The reason for this is that most people who hurt themselves or others while cleaning their gun *did* unload it first. Or thought they did.

Comment Re:Anti tracking plugin for Chrome?? (Score 1) 61

Whatever you do you are still being tracked by default, that is the point of Chrome.

Do you have any evidence to back that claim up?

There are a number of features in Chrome that optionally talk to Google. But you can change them all if you prefer. Do you have any proof that it "phones home" in any hidden way? It should be quite easy to prove; Wireshark is all you need.

FWIW, I know some of the guys who started the Chrome project. Actually, they didn't start Chrome, they started V8. The point was to prove that Javascript engines could be orders of magnitude faster than they were, and to push the rest of the industry to get better, so Google's apps would be able to do more, faster. The rest of Chrome was just to show off V8. Then it became successful, both at pushing Javascript engines to get better, and as a popular browser, and Google started to use it as a test bed for other ideas about how to make the web "platform" better. Security improvements like certificate pinning. Performance (and security) improvements like SPDY and QUIC. UI simplifications like the omnibox (which geeks like to hate, but non-geeks love). Better development tools (though Firebug was and is quite good). And so on.

I don't think "better tracking of users" has ever been a goal, stated or unstated, of the Chrome project. And, seriously, why would it? It's not like the normal web standards don't offer everything that's required for whatever tracking anyone would like to do.

Comment Re:OpenID Connect scales at O(n^2) (Score 1) 365

Trial and error, I expect. Look at what other sites do. I realize that this isn't a very good answer. There isn't a good answer, just bad answers that are still better than passwords. Classic OpenID isn't the answer because users don't know how to use it and many RPs don't trust random providers. But as a practical matter providing login with, say, Google, Facebook, Yahoo and AOL will give better than 95% of your users the ability to log on with better security than the password-based model you'd build, and do it just by clicking a couple of buttons.

If you find that your user base tends to have an account with some other provider (no, I can't tell you how to find out who your users are or what they use), then add that.

Comment Re:Here's the list (Score 5, Interesting) 119

Clearly you don't understand engineering.

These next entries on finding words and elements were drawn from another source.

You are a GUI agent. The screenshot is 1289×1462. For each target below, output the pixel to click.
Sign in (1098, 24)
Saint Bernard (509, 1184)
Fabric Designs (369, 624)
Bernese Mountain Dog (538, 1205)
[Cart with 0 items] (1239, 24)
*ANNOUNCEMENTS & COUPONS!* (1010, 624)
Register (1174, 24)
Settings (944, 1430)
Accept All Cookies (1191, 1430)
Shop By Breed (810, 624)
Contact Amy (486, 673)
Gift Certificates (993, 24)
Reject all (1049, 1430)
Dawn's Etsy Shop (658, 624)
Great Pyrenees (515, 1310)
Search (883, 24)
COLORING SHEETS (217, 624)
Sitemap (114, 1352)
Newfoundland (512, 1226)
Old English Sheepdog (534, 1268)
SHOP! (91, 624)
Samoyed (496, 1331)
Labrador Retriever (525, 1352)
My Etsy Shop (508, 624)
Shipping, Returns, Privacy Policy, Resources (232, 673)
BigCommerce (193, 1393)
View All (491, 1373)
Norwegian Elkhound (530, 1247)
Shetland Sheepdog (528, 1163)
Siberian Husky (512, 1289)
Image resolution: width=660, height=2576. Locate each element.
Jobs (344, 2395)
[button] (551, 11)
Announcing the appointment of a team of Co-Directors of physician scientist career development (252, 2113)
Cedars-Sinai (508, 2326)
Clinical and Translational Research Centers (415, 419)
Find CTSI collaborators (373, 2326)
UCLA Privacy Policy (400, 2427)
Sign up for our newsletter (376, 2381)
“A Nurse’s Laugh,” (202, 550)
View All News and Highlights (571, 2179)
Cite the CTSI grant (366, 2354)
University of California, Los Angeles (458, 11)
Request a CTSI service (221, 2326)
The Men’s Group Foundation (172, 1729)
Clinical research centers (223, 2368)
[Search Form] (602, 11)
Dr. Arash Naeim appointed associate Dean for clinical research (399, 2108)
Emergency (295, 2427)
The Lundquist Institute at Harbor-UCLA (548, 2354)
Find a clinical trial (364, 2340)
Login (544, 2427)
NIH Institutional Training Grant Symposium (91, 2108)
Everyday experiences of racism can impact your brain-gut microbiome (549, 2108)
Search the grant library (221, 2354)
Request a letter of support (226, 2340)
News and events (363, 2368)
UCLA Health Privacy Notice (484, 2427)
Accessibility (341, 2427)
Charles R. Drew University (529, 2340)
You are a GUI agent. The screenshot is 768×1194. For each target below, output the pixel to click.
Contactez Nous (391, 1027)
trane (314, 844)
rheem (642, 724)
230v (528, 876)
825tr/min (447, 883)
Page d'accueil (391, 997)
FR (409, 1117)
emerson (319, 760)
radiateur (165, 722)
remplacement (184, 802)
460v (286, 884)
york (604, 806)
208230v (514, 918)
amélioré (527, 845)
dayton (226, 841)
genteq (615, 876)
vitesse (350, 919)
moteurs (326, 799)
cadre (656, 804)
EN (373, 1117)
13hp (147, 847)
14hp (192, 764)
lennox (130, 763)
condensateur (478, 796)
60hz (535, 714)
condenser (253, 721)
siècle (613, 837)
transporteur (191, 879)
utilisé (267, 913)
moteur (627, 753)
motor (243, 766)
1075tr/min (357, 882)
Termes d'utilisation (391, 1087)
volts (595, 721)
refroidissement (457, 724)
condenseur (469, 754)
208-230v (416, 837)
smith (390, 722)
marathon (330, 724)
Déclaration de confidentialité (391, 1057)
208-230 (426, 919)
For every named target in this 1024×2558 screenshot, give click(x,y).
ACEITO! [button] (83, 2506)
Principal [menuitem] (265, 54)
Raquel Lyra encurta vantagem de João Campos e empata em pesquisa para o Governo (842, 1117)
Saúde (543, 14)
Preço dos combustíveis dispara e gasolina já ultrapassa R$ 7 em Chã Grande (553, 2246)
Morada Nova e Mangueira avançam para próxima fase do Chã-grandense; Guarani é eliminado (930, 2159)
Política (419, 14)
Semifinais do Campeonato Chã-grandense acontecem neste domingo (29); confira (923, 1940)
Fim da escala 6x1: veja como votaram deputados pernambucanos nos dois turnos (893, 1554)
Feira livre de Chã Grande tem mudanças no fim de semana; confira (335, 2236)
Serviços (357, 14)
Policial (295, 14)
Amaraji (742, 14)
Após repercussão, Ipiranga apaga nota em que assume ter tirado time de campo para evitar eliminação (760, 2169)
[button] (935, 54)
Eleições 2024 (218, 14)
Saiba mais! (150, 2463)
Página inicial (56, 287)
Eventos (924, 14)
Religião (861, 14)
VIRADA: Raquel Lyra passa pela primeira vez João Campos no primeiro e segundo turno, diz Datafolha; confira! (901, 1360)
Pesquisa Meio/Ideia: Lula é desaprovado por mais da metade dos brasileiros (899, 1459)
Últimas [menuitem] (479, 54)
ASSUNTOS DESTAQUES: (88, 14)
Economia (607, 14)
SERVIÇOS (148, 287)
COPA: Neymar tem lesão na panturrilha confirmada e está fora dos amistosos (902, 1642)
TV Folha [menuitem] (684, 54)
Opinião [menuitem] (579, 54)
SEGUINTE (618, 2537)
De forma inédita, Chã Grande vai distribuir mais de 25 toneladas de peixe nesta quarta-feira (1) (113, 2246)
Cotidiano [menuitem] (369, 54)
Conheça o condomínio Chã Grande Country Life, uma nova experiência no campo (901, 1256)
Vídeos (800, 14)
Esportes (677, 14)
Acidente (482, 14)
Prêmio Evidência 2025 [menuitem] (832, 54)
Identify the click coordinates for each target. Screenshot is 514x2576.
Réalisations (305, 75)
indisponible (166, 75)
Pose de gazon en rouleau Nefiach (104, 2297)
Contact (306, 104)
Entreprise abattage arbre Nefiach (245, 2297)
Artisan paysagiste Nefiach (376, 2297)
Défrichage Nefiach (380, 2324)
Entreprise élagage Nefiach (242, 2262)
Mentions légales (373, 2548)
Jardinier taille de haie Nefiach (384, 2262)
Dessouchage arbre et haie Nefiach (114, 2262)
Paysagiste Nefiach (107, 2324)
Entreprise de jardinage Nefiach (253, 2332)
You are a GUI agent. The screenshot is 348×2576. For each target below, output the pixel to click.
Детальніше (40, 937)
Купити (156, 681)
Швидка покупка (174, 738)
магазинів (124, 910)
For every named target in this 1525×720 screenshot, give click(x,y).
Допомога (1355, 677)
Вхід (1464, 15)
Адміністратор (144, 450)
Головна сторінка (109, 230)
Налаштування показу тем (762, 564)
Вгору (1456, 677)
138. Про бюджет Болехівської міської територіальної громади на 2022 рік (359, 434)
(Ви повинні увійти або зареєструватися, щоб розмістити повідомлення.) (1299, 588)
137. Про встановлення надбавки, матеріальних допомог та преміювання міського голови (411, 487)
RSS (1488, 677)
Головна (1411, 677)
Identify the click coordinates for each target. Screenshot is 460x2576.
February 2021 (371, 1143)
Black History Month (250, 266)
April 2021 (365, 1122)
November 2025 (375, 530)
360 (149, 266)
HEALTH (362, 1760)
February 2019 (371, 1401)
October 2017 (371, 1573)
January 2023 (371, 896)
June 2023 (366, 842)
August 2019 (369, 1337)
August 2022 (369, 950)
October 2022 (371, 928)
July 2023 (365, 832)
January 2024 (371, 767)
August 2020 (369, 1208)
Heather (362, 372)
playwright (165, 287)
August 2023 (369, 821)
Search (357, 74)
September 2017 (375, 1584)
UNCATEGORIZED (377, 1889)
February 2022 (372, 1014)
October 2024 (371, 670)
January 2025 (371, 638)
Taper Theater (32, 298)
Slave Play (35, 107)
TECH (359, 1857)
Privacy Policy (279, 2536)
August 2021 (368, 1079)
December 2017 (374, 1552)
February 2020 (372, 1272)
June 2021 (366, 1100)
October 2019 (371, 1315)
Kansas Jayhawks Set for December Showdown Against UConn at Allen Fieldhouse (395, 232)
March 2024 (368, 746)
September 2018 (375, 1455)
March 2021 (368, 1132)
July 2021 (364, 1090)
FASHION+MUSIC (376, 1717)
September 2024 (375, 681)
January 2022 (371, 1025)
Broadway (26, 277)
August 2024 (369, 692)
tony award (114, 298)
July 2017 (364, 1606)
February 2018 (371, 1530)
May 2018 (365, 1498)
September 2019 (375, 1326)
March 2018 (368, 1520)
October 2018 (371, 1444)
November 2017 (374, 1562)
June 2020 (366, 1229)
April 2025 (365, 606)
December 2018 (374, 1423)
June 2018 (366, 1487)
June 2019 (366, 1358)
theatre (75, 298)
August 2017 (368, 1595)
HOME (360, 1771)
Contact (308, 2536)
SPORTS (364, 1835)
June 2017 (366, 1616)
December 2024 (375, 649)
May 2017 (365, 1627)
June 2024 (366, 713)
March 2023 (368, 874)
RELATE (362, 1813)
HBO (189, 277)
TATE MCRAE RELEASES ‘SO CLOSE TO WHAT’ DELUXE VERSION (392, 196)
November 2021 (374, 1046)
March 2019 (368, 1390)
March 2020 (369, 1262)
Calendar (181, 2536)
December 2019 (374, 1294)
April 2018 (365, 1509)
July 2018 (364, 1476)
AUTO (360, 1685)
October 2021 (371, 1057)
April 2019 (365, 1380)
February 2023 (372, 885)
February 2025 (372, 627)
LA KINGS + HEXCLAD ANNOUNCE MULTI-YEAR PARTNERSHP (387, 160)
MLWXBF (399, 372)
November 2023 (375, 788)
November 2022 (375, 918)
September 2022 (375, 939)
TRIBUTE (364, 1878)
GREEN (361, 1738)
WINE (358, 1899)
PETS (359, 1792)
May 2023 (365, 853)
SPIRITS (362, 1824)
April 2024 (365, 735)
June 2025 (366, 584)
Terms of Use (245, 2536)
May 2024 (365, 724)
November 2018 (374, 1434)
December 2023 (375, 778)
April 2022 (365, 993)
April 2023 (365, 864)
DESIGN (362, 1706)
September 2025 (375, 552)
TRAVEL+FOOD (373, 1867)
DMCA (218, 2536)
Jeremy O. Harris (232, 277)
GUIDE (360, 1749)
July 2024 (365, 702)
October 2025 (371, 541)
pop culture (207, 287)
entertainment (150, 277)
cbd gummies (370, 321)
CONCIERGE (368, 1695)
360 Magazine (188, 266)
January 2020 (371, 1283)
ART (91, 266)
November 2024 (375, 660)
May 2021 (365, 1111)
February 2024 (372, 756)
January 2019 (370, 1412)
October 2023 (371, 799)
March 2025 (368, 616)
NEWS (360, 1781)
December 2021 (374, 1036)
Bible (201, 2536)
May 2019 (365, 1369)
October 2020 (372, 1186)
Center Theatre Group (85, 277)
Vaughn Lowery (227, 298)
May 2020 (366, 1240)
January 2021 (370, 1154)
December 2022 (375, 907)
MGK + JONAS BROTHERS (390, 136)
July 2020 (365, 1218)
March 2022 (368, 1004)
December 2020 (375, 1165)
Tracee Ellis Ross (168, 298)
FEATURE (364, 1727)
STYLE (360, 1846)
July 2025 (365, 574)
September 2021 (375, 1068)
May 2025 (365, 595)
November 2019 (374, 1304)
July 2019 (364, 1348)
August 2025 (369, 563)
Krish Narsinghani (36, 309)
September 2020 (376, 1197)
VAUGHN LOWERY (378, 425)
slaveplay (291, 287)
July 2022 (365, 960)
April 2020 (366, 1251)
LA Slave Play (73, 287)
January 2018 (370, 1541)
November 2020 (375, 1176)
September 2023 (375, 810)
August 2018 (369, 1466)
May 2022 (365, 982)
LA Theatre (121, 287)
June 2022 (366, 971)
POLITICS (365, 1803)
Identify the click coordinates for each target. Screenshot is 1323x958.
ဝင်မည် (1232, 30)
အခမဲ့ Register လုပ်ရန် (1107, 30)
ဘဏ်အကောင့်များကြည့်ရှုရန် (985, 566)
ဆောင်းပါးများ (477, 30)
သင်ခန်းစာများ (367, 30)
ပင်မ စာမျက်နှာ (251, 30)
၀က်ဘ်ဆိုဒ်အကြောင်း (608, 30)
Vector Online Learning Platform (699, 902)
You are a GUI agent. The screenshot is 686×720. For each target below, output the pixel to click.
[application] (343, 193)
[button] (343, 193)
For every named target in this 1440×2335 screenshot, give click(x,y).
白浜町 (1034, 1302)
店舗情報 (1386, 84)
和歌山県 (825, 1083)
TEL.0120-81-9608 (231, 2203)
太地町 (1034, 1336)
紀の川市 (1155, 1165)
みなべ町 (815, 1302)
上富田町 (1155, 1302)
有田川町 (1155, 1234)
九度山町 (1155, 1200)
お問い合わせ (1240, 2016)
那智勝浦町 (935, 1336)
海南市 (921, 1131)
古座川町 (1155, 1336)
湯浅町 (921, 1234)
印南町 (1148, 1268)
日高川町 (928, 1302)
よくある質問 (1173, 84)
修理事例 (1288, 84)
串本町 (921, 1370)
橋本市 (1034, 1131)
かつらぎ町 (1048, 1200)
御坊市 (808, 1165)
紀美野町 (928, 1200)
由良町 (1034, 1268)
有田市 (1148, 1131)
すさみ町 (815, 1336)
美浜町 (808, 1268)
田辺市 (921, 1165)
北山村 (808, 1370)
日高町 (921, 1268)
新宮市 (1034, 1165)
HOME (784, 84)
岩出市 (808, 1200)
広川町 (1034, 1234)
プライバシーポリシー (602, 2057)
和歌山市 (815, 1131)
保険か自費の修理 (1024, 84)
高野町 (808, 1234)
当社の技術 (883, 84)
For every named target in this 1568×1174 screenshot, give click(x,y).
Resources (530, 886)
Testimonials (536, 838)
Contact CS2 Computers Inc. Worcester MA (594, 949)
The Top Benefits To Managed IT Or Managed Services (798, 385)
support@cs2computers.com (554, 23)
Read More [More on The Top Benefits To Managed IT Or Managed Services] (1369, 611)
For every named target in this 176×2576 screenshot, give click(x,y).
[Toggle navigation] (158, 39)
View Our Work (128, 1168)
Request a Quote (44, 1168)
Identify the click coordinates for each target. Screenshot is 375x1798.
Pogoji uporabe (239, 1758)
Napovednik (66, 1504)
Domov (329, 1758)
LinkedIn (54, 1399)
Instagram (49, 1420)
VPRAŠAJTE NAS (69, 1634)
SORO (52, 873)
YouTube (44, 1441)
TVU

Engineering isn't just "model your entire design". Engineering is decomposing your problem into problems that are "spec-able". For example, build your bridge out of steel and bolts. You don't have a model of bolts in your design, you have a spec for bolts that you use in your design that is testable (performance and tolerance) and then you use parts hierarchically in your design. The bolt is designed separately and is made out of some alloy that has specs and is tested (performance and tolerance)...

The problem with most software isn't that it can't be modelling and rely on basic physical principles, it's that many projects fail to take specs and testing seriously, and the specs that exist don't address performance and tolerance (aka, error handling). If software did this, things would be more engineered.

Right now many software artifacts are similar to the prehistoric bridges that cross chasms in jungles in third world countries. They work, people cross them every day, but things were made empirically so nobody knows what might cause them to fail, so it's hard to rely on them.

It's not that bridges that were built 100 years ago were "better", but they were actually built to specs and of course survive to this day (which can't be said for the prehistorical variety). However, improved bridges are continually desired so we use better parts and build even better bridges today because modeling allows us to get tighter specs on the parts that make up bridges and the stresses that we are putting on those parts.

But doing all that requires better engineering discipline not dismissing it as a something that isn't applicable. Engineering is an useful approximation of the physics (an approximation which always gets improved over time), not a practice of physics.